What you are asked to do: The entries below must be restated word for word.

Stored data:
——

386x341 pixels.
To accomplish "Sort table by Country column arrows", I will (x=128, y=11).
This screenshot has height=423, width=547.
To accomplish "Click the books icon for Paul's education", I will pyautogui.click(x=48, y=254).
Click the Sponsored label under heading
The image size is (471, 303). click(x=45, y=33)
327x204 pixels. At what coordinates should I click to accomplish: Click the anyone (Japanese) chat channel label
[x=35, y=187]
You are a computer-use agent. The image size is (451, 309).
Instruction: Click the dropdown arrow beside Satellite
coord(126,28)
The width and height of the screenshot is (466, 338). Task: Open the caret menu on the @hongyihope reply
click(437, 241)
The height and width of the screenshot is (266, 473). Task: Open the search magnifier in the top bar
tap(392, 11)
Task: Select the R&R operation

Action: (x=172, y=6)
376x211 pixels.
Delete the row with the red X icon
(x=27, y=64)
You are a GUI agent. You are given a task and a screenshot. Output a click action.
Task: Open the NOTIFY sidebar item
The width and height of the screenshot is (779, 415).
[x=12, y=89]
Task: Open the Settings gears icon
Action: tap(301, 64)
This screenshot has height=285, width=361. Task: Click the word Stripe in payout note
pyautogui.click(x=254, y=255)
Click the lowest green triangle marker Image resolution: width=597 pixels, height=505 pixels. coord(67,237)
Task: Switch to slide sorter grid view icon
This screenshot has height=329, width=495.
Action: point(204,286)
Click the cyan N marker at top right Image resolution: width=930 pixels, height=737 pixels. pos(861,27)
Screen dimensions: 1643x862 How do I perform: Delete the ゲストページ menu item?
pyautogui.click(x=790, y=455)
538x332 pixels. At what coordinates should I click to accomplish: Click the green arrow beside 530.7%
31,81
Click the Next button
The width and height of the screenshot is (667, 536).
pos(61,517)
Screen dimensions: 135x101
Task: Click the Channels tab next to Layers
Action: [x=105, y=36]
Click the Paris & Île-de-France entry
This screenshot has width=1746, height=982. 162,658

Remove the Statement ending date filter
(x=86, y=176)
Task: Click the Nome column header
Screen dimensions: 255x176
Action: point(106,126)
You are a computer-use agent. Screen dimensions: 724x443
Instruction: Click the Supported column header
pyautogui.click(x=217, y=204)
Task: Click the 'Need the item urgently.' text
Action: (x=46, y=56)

——

Result of this exercise:
386x341 pixels.
To accomplish "Sort table by Country column arrows", I will (x=128, y=11).
This screenshot has height=423, width=547.
To accomplish "Click the books icon for Paul's education", I will pyautogui.click(x=48, y=254).
Click the Sponsored label under heading
The image size is (471, 303). click(x=45, y=33)
327x204 pixels. At what coordinates should I click to accomplish: Click the anyone (Japanese) chat channel label
[x=35, y=187]
You are a computer-use agent. The image size is (451, 309).
Instruction: Click the dropdown arrow beside Satellite
coord(126,28)
The width and height of the screenshot is (466, 338). Task: Open the caret menu on the @hongyihope reply
click(437, 241)
The height and width of the screenshot is (266, 473). Task: Open the search magnifier in the top bar
tap(392, 11)
Task: Select the R&R operation

Action: (x=172, y=6)
376x211 pixels.
Delete the row with the red X icon
(x=27, y=64)
You are a GUI agent. You are given a task and a screenshot. Output a click action.
Task: Open the NOTIFY sidebar item
The width and height of the screenshot is (779, 415).
[x=12, y=89]
Task: Open the Settings gears icon
Action: tap(301, 64)
This screenshot has height=285, width=361. Task: Click the word Stripe in payout note
pyautogui.click(x=254, y=255)
Click the lowest green triangle marker Image resolution: width=597 pixels, height=505 pixels. coord(67,237)
Task: Switch to slide sorter grid view icon
This screenshot has height=329, width=495.
Action: point(204,286)
Click the cyan N marker at top right Image resolution: width=930 pixels, height=737 pixels. pos(861,27)
Screen dimensions: 1643x862 How do I perform: Delete the ゲストページ menu item?
pyautogui.click(x=790, y=455)
538x332 pixels. At what coordinates should I click to accomplish: Click the green arrow beside 530.7%
31,81
Click the Next button
The width and height of the screenshot is (667, 536).
pos(61,517)
Screen dimensions: 135x101
Task: Click the Channels tab next to Layers
Action: [x=105, y=36]
Click the Paris & Île-de-France entry
This screenshot has width=1746, height=982. 162,658

Remove the Statement ending date filter
(x=86, y=176)
Task: Click the Nome column header
Screen dimensions: 255x176
Action: point(106,126)
You are a computer-use agent. Screen dimensions: 724x443
Instruction: Click the Supported column header
pyautogui.click(x=217, y=204)
Task: Click the 'Need the item urgently.' text
Action: (x=46, y=56)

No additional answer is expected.